Complete o seguinte
A - Traduza para o inglês esta frase do trecho da página: "Antonio Ney Natorraca nasceu em Santos, litoral sul paulista, no dia 27 de julho de 1944."
B - Continue o trecho da página sobre Antonio Ney Natorraca a partir do ponto em que ele termina.

Trecho da página
——

Amigos, parentes e profissionais que marcaram a trajetória pessoal e carreira do homenageado ganham vida e figurino no espetáculo: Walmor Chagas, Tia Néia, Marília Pêra, Jandira Martini, Lauro César Muniz, Maria Della Costa, entre outros. “Sutileza, realidade e um pouco de surrealismo. As figuras importantes serão amplificadas como em um sonho e as outras figuras, mais próximas, minimizadas, mais intimistas. Tem muita veia teatral nesse figurino”, finaliza Karen.
Herança em forma de arte
Antonio Ney Natorraca nasceu em Santos, litoral sul paulista, no dia 27 de julho de 1944. Aos seis anos de idade, estreava na Rádio Record, numa participação com Maria Amélia e Zé Rubens, ídolos das radionovelas. Ao contrário da maioria das crianças e adolescentes que ficam na dúvida de qual caminho tomar profissionalmente, Ney sabia desde infância que sua vida seria trilhada nos palcos e nas telas.

——

(Entradas de dados)
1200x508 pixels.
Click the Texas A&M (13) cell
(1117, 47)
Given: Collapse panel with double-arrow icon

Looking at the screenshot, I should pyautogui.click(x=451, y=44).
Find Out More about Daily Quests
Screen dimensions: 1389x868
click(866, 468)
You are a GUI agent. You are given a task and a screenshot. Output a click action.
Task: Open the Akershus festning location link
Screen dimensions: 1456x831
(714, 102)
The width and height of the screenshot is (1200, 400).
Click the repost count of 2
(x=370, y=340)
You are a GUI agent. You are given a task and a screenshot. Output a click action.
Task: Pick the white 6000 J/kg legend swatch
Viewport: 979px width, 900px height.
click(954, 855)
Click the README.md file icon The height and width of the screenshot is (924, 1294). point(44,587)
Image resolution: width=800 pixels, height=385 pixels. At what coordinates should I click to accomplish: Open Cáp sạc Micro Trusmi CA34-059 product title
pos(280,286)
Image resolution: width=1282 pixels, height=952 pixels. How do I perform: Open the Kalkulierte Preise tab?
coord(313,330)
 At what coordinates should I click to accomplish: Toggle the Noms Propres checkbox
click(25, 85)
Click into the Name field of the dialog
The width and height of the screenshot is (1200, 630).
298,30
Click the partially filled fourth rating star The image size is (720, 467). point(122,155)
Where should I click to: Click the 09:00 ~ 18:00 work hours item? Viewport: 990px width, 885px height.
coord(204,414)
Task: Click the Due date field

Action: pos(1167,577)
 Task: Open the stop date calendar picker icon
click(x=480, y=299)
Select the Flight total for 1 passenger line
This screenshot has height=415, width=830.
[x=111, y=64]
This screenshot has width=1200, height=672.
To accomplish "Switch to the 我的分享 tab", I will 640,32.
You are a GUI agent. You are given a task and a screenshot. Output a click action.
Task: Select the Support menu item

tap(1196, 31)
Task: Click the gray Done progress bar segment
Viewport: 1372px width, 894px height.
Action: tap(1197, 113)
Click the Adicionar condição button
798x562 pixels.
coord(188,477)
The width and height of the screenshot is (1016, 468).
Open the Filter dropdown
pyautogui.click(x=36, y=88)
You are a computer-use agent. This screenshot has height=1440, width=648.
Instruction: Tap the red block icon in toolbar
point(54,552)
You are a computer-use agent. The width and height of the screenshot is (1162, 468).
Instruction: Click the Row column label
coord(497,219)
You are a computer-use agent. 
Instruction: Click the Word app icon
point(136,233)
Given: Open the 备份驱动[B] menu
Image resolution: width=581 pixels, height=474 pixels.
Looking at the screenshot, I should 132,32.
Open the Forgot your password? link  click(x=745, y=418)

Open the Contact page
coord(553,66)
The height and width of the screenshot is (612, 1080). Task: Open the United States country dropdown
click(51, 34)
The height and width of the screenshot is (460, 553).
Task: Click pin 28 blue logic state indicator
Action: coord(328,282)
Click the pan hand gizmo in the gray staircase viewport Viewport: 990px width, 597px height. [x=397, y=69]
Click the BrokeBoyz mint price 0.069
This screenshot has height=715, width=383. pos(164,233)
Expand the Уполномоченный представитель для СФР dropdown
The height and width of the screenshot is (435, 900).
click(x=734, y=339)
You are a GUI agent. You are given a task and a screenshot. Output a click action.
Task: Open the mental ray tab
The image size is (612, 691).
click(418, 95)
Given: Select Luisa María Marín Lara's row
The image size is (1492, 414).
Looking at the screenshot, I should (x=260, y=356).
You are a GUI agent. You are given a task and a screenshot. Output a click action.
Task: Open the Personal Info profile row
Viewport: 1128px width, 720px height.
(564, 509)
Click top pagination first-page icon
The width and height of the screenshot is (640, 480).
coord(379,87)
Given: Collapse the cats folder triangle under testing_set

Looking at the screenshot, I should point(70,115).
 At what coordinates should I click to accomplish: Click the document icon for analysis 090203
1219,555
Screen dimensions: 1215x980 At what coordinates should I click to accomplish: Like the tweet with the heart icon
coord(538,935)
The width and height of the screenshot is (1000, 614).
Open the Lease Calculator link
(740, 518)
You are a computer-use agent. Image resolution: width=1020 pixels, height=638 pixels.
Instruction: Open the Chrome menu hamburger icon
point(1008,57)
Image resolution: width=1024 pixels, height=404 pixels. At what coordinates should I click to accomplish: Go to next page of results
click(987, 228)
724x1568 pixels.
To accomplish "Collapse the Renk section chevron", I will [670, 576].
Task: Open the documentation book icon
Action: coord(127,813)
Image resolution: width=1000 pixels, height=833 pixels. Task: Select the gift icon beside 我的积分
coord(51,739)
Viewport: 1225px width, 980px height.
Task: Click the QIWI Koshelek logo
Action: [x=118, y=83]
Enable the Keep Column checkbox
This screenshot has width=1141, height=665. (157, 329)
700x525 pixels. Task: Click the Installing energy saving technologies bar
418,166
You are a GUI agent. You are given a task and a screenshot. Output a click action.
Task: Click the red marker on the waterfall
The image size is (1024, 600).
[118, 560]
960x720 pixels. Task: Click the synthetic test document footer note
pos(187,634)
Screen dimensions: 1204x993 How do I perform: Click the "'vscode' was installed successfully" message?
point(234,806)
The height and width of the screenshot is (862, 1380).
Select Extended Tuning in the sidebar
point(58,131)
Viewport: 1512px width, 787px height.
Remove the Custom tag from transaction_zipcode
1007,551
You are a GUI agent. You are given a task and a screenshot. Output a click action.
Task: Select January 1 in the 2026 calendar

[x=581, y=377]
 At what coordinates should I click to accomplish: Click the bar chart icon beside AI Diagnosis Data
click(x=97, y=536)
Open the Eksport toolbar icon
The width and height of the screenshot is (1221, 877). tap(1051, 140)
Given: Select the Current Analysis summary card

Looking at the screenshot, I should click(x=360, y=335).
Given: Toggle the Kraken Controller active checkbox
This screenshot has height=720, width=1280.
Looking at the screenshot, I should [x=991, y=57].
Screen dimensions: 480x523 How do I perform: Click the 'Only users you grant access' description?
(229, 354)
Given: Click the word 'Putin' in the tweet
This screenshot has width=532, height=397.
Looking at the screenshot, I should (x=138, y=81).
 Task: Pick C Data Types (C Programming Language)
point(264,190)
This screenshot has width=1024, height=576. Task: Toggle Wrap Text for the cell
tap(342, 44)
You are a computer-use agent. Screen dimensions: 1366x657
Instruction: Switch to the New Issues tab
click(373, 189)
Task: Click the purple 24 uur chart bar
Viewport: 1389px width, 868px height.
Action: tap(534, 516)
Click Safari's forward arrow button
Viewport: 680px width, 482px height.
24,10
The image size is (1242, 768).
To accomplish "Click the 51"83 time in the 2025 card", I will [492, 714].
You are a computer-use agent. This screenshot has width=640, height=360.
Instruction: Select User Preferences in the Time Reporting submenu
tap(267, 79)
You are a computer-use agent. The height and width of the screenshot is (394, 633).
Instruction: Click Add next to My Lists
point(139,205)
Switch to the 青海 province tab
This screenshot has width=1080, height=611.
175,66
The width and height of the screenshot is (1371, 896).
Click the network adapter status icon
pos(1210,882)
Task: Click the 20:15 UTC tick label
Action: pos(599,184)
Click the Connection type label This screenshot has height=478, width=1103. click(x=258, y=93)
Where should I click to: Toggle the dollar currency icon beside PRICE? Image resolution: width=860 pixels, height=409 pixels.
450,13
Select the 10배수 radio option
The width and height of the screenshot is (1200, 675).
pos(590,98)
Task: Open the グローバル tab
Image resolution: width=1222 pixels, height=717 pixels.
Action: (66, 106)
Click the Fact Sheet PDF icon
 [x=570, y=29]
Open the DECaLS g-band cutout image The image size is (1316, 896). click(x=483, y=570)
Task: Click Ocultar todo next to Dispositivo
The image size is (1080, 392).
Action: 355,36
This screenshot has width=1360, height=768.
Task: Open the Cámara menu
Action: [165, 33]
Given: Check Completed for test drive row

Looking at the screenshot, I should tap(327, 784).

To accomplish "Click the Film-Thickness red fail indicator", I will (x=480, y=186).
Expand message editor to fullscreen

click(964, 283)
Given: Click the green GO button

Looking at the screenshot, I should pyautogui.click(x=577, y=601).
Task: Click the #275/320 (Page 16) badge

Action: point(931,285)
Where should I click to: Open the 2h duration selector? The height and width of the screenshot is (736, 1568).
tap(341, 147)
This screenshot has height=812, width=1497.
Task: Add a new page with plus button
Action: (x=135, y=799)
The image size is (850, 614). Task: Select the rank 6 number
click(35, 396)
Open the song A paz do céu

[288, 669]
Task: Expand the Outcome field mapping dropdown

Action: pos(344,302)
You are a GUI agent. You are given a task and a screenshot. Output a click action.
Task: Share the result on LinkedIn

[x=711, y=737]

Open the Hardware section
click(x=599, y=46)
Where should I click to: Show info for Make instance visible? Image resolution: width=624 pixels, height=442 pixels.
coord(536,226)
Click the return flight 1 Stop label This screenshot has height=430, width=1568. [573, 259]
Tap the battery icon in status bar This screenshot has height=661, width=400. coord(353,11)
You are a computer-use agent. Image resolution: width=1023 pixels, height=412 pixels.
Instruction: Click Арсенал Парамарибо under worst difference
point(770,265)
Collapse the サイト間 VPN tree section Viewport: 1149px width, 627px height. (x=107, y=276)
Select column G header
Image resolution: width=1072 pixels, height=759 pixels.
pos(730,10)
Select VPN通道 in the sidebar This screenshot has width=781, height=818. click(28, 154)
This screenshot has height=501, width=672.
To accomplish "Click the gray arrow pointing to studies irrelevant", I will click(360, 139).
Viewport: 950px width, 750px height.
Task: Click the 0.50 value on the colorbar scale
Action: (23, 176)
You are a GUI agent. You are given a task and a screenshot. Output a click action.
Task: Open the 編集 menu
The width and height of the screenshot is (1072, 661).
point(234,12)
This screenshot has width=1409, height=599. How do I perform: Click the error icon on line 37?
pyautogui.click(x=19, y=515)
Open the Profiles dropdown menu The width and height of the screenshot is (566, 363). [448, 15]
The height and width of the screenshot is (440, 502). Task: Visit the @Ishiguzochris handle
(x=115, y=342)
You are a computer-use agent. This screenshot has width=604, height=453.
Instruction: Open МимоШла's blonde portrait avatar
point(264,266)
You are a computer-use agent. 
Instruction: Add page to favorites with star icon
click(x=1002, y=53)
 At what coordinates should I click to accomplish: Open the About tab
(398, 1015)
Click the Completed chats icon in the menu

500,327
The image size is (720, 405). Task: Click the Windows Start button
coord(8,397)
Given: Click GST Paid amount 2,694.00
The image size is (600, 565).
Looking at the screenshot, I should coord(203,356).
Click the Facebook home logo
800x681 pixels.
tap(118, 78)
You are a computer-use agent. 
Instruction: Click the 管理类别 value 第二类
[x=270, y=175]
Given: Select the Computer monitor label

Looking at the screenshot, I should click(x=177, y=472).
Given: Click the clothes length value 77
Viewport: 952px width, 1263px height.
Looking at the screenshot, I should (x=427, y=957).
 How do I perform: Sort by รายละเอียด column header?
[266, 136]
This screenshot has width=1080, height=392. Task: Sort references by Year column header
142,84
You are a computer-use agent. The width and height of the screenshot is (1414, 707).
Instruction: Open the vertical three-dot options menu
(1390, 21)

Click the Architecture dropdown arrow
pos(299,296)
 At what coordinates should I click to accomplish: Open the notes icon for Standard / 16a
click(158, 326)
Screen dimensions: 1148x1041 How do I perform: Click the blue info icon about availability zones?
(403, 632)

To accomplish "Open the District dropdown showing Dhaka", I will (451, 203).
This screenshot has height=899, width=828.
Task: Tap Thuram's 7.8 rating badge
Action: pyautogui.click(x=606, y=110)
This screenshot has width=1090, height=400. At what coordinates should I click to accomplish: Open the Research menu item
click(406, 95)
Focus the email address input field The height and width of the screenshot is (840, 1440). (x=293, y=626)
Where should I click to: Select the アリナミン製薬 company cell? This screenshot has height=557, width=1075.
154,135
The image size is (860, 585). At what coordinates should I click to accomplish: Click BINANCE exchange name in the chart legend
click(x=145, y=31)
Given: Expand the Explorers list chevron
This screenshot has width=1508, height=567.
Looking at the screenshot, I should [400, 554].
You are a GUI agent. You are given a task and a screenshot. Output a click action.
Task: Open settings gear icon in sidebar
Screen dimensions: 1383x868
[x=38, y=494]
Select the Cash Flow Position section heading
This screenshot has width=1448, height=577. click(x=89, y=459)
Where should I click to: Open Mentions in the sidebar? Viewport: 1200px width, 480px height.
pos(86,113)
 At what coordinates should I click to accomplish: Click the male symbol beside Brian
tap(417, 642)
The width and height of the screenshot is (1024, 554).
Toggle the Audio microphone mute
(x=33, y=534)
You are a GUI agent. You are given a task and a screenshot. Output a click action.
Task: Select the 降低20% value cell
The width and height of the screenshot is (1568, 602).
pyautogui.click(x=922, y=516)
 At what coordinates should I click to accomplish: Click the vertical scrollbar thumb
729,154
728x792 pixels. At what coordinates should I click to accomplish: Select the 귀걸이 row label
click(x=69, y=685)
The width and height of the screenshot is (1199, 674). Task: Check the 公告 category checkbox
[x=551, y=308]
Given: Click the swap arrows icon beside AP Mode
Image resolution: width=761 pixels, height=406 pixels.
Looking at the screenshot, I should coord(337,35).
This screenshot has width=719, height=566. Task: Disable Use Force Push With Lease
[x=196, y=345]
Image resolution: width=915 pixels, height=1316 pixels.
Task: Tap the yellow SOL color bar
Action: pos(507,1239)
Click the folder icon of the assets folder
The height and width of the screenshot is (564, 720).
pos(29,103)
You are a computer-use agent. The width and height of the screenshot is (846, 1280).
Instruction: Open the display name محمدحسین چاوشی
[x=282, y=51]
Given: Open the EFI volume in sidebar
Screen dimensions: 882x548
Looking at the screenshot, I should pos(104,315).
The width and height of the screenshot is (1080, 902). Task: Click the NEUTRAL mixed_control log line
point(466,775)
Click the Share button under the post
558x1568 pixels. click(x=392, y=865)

——

Respostas das tarefas
A - Antonio Ney Natorraca was born in Santos, on the southern coast of São Paulo state, on July 27, 1944.

B -
Conhecido por personagens forte no humor, ele já brilhou em papeis dramáticos, mas para ele e outros atores, conseguir arrancar gargalhadas de um público também é uma arte. ”O humor é o mais nobre e também o mais difícil. Com o humor, você faz uma revolução em um país. É uma arma violenta. Brincando você diz coisas terríveis. E humor eu não sei se eu tenho, tá? É uma questão de talento. Ou a pessoa nasce com ele ou não”, declarou em entrevista.
Ney Latorraca é formado pela Escola Dramática da Univesidade de São Paulo e brilhou em textos de Shakeaspeare, Luigi Pirandello e outros clássicos da dramaturgia mundial, mas o grande público conhece mais a sua veia humorística. Afinal, quem não se lembra de o hilário Barbosa de “TV Pirata”? E da mordida do Vlad em Natasha na novela “Vamp”? E o que dizer de uma peça que ficou 11 anos em cartaz: “Irmã Vap” foi um sucesso estrondoso, ao lado de outro grande talento, Marco Nanini. ”Foi o maior sucesso do teatro brasileiro. Para você brilhar, na vida, no trabalho e no amor, você tem que ter outra estrela do teu lado”, avaliou.
Depois do fechamento dos cassinos, a família de Ney mudou-se para São Paulo e em 1957 para o Rio de Janeiro, cidade em que o ator reside até hoje e onde faz suas caminhadas pela Lagoa Rodrigo de Freitas. Ney iniciou o primeiro ano ginasial no Colégio São Fernando, pago por uma amiga de dona Nena. No colégio, a veia artística do ator não estava adormecida. Enquanto os alunos recitavam, Ney tinha um número fixo: dançava frevo, com figurino próprio, “inclusive a sombrinha”, disse.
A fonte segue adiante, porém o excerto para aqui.